Ophelia: Ex-hurricane kills person 'after tree falls on car' in Waterford, Ireland

Woman in 40s killed by falling tree amid 92mph winds

Storm Ophelia's predicted path over Ireland and the UK

A driver has died after a tree fell on a car as ex-hurricane Ophelia sweeps across Ireland.

The woman, reportedly in her 50s, was killed in Waterford after gusts of 92mph (148kph) hit the country's south-west coast on Monday morning.

Her car was travelling close to the village of Aglish when the tree fell on to it.

Authorities have urged the public to stay indoors until the "very dangerous" storm has passed, with forecasters warning stronger winds were expected.

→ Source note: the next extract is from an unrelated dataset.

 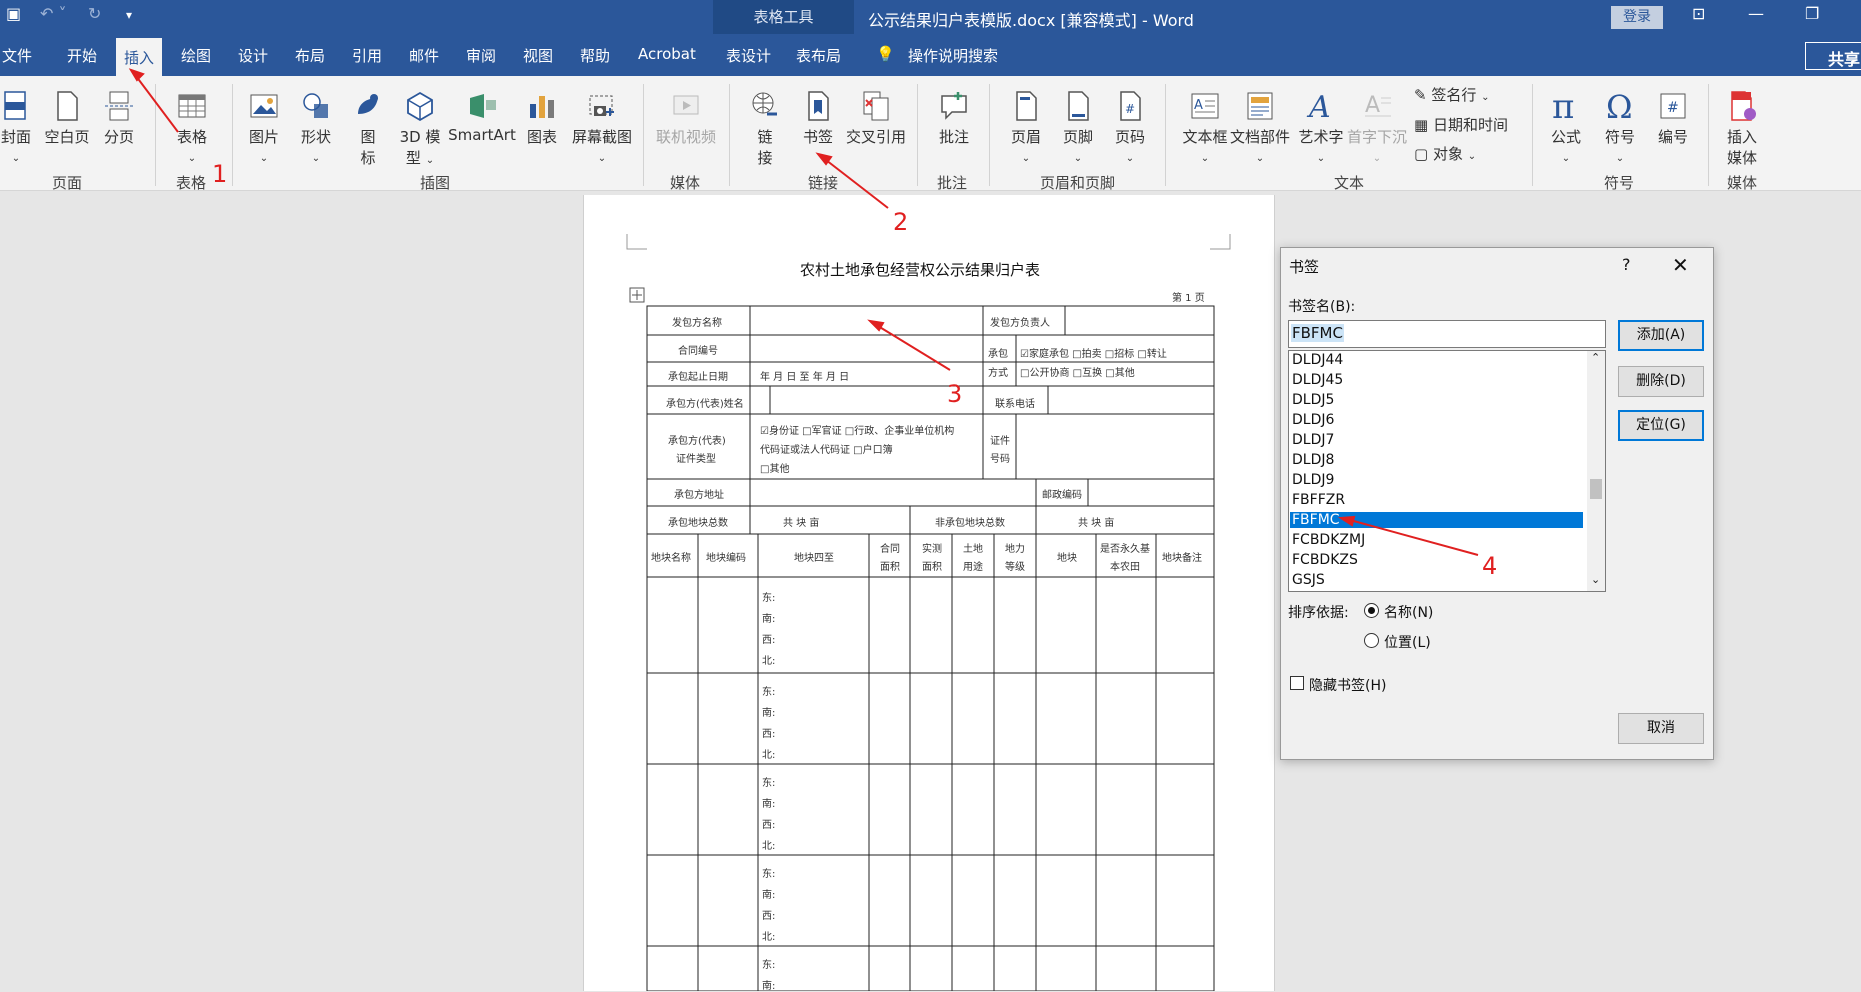 What do you see at coordinates (1130, 128) in the screenshot?
I see `page-number-button: # 页码 ⌄` at bounding box center [1130, 128].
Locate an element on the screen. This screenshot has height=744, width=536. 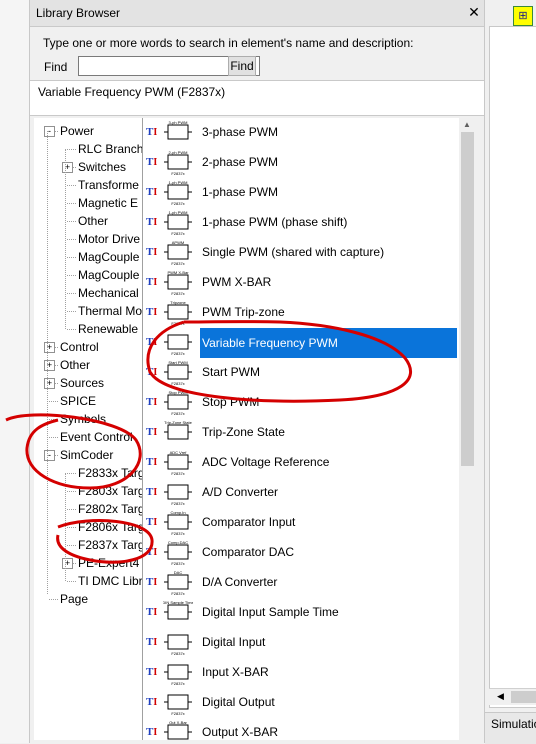
horizontal-scrollbar: ◀ is located at coordinates (512, 696).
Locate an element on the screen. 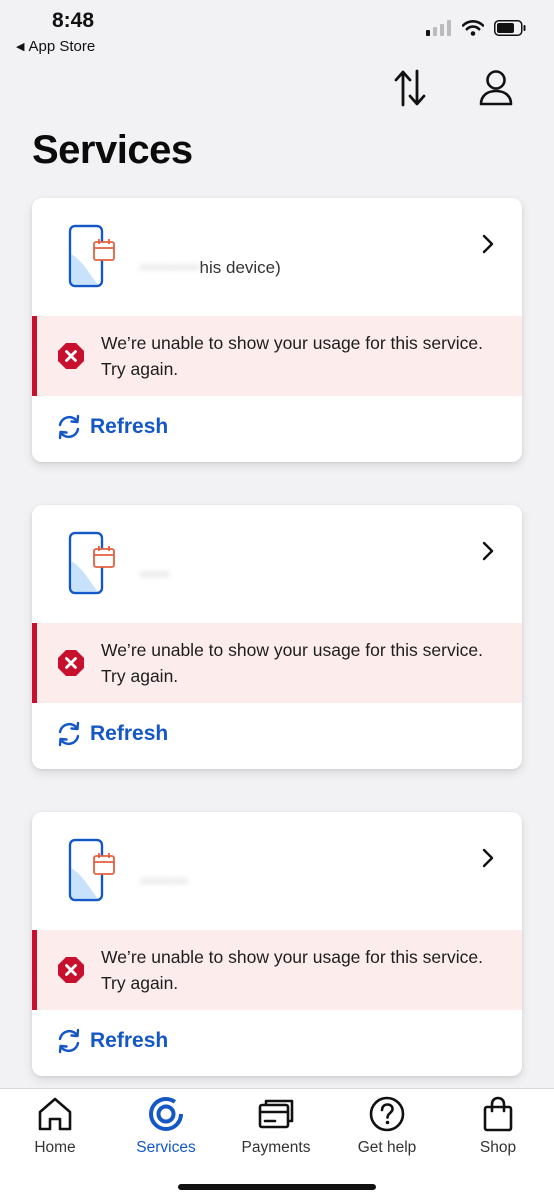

"Please avoid driving today unless an emergency due to dire weather conditions," police told drivers on Twitter.

Around 120,000 homes and businesses have been left without power and all schools and colleges in the Republic of Ireland were shut on Monday.

ESB Networks, which provides Ireland's electricity supply, warned more outages were expected and said repair operations would take several days.

Taoiseach Leo Varadkar urged the public to stay safe, warning: "The advice is: stay indoors until the storm passes.

"Whether that is at work, in their home or some other home, stay indoors. Check on neighbours and relatives.

"Bear in mind it is coming your way and it is a national red alert.

"It is a very dangerous storm. The last time there was a storm this severe 11 lives were lost."

Mr Varadkar added that the National Emergency Co-ordination Group will be meeting throughout the course of the day.

The Republic of Ireland's Met Office has issued a red severe warning for Wexford, Galway, Mayo, Clare, Cork, Kerry, Limerick and Waterford.

Around 120 flights were cancelled at Dublin airport.

Schools were also closed in Northern Ireland, where the Met Office issued covered with an amber warning – meaning there is a "potential risk to life and property" – and forecast gust of up to 75mph.

Around 200 properties in Wales suffered power cuts, a number of schools closed early and the Cleddau Bridge was shut to tall vehicles as remnants if the hurricane reached Britain.

Flood warnings are also in place along the Pembrokeshire coast, parts of west Scotland, north-west England and Cornwall.

Planes were grounded at Manchester Airport, with 20 flights cancelled and passengers warned to check ahead.

The storm was expected to move into Scotland on Tuesday.

"It will be gradually easing up into Scotland overnight and into Tuesday morning, it's weakening as it goes," said Met Office spokesman Grahame Madge.

"Parts of England, areas like the north west, are covered by a warning.

"The impacts will be felt in northern England into Tuesday.

"Winds will be 50 to 60mph, possibly gusting to 70mph, even in the yellow warning areas."

The storm hit the British Isles exactly 30 years after the Great Storm of 1987 killed 18 people.